[MAURICE] BAfD 2026 : mobiliser des milliards pour décrocher le statut de pays à revenu élevé

La BAfD publie son premier rapport sur Maurice : croissance à 3 % en 2026, tourisme à 1,44 million de visiteurs (record), mais trois freins structurels à lever pour atteindre le statut de pays à revenu élevé.

Maurice — Business.OI
Photo : Kenrick Baksh / Pexels

Le premier rapport « Country Focus » de la Banque africaine de développement (BAfD) consacré à Maurice, publié le 13 août 2026, dresse un bilan contrasté : la croissance ralentit à 3 % cette année, mais l'île peut encore décrocher le statut de pays à revenu élevé — à condition de mobiliser des financements à grande échelle.

Une croissance solide, mais en décélération

Après plusieurs années de rebond post-Covid, l'économie mauricienne marque le pas. Le PIB devrait progresser de 3 % en 2026, contre 3,8 % attendus en 2027 si les réformes structurelles sont engagées. L'inflation reste au-dessus de la cible de la Banque de Maurice : 5,7 % cette année, avant un reflux à 3,9 % en 2027 à la faveur du repli des cours mondiaux des matières premières.

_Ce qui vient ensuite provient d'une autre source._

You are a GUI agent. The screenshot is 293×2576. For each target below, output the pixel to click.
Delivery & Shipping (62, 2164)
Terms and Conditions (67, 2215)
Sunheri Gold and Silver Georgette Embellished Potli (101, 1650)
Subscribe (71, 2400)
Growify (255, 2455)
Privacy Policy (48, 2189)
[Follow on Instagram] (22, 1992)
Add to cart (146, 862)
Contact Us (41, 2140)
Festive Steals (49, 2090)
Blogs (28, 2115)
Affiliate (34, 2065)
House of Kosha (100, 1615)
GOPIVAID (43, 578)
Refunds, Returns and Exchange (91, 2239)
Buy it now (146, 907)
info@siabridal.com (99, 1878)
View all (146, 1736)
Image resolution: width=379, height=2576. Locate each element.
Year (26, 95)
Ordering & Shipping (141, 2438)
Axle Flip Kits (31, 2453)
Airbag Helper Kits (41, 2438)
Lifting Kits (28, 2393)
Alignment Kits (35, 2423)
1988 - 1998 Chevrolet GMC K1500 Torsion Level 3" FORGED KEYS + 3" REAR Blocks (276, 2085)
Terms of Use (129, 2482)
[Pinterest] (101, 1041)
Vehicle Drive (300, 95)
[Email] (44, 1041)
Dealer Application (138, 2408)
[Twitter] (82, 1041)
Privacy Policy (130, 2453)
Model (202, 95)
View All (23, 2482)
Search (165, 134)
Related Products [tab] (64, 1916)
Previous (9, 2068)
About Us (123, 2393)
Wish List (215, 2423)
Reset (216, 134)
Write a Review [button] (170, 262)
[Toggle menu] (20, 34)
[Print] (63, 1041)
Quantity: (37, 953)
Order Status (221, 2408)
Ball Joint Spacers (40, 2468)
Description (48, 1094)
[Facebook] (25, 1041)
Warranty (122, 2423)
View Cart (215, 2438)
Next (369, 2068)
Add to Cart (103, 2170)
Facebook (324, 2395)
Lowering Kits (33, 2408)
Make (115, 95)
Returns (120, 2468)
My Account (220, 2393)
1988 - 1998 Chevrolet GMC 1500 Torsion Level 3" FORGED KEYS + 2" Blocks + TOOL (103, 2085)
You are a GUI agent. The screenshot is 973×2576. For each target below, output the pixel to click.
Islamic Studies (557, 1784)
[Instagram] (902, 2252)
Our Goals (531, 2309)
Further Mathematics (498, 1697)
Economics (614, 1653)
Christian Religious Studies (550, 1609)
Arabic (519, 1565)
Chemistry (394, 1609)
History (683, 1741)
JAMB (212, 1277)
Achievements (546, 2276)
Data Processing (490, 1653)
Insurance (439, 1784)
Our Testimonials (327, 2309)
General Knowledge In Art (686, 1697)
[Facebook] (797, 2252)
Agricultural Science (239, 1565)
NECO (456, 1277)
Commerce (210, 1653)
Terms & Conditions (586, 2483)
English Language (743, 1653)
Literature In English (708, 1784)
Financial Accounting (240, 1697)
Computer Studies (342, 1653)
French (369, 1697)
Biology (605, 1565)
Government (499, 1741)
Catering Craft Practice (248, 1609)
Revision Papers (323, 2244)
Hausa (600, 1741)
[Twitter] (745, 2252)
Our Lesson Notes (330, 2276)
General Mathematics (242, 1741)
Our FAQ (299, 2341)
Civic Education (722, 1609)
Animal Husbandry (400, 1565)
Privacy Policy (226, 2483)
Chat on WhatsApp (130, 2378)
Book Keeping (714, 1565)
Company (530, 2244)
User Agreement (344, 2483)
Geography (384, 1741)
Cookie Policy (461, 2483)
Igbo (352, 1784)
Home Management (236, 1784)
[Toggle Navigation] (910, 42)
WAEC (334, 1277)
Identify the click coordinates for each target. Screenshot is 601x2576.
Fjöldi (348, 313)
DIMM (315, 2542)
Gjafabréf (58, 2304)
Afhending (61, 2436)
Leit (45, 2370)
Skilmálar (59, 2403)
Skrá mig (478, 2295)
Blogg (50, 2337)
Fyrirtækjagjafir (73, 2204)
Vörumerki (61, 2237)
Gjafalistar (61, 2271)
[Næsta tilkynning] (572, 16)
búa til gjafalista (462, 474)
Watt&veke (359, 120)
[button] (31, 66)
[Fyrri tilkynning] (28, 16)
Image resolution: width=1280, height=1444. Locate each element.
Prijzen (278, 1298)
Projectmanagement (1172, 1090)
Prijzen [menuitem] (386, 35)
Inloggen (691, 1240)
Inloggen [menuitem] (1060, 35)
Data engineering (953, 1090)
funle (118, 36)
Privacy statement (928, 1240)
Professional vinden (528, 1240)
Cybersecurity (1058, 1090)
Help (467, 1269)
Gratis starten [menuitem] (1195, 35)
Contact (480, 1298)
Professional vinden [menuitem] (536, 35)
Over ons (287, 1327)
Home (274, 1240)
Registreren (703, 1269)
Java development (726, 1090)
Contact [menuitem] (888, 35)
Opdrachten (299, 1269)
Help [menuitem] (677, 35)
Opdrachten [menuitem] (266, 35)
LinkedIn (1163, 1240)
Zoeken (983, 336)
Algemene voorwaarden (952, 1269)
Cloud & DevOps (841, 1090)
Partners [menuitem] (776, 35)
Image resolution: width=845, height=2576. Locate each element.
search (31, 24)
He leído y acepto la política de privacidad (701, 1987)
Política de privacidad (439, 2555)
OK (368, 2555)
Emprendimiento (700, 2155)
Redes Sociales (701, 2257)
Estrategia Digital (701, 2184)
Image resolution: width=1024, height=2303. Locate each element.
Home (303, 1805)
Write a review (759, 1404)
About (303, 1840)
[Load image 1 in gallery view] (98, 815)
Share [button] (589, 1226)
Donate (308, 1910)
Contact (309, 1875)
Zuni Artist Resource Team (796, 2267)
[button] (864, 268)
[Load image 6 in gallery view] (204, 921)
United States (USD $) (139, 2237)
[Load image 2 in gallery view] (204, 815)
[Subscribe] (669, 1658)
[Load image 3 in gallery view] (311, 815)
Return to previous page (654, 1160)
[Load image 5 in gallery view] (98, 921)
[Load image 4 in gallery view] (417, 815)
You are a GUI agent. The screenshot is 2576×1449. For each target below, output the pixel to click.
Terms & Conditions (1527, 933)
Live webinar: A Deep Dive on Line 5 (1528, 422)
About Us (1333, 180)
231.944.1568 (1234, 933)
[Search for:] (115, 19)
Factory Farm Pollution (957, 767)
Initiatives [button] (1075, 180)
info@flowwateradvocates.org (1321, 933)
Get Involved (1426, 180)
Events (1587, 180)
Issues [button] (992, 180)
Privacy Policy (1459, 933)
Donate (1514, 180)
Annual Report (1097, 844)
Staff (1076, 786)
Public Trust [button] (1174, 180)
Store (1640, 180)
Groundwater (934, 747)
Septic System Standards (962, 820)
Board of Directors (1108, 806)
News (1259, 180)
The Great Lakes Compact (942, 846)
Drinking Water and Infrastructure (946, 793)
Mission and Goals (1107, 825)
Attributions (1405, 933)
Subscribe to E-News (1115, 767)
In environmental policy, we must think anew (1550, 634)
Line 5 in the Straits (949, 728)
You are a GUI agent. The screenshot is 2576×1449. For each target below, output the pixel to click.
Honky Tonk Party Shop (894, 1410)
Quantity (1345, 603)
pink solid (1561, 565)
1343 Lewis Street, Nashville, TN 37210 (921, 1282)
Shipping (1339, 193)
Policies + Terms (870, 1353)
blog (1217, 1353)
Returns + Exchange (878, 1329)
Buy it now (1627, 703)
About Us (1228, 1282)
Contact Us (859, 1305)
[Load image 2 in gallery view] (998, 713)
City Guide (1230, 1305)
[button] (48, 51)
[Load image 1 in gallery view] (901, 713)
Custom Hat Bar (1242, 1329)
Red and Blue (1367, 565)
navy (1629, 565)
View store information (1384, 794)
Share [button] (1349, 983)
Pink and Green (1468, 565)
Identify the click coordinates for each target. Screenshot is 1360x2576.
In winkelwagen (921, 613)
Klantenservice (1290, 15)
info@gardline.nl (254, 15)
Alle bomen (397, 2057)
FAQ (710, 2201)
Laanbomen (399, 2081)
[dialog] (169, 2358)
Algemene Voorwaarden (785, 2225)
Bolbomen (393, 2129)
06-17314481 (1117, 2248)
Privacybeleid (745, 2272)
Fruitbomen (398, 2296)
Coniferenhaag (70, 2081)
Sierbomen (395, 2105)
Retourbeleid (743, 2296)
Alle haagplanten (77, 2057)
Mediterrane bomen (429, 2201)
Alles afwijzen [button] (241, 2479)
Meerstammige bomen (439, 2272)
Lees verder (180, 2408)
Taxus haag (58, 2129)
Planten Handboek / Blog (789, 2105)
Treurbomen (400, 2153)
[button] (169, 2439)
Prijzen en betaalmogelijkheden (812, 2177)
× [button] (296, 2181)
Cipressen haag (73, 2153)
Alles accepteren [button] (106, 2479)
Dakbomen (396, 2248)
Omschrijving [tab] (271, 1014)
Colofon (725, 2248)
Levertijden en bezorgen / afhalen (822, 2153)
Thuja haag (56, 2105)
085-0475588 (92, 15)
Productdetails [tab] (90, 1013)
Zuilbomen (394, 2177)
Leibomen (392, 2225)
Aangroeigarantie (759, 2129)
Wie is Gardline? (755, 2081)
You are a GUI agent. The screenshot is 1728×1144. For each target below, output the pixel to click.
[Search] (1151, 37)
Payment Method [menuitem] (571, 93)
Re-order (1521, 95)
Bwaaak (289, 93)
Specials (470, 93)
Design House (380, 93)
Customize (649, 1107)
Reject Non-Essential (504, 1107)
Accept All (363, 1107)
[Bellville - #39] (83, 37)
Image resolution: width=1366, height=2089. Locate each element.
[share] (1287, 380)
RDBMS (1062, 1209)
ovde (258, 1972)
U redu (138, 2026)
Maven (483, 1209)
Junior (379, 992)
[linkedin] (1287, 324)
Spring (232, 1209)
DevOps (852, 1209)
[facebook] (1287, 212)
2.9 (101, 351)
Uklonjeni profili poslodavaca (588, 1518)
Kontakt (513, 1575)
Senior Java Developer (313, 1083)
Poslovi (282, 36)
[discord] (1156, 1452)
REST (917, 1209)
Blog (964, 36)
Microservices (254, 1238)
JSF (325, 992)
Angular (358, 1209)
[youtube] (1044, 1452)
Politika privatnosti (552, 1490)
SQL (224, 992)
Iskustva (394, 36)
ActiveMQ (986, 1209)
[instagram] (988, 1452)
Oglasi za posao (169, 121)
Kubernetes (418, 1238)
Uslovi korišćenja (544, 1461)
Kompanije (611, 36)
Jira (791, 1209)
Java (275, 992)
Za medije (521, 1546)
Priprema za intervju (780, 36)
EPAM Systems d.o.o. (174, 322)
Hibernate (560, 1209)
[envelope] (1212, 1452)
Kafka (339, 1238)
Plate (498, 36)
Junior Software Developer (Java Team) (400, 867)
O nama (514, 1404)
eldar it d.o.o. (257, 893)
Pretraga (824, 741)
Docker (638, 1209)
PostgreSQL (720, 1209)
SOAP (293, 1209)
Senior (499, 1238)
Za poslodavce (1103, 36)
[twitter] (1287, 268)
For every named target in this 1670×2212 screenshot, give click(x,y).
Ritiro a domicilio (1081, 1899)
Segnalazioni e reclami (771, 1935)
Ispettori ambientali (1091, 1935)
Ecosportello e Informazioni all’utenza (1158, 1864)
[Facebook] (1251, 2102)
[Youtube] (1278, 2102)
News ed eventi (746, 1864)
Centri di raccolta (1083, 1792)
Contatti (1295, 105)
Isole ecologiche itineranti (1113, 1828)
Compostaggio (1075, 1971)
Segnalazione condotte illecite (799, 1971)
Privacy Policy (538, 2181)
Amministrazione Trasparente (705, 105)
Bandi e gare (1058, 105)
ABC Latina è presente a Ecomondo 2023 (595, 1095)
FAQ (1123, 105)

Sur le plan budgétaire, le déficit devrait se réduire à 6 % du PIB en 2026, puis à 3,7 % en 2027. La dette publique, actuellement au-dessus de 80 % du PIB, est projetée sous ce seuil d'ici 2029 — un signal positif pour la confiance des marchés, mais qui limite la marge de manœuvre fiscale à court terme.

Le tourisme, toujours locomotive

En 2025, Maurice a accueilli 1,44 million de visiteurs, un record absolu. Le secteur, qui tire avec lui le commerce de gros et de détail, reste le moteur principal de l'activité. Le défi est désormais de diversifier cette base productive, prévient la BAfD. Les services financiers et la consommation des ménages complètent le tableau de la croissance.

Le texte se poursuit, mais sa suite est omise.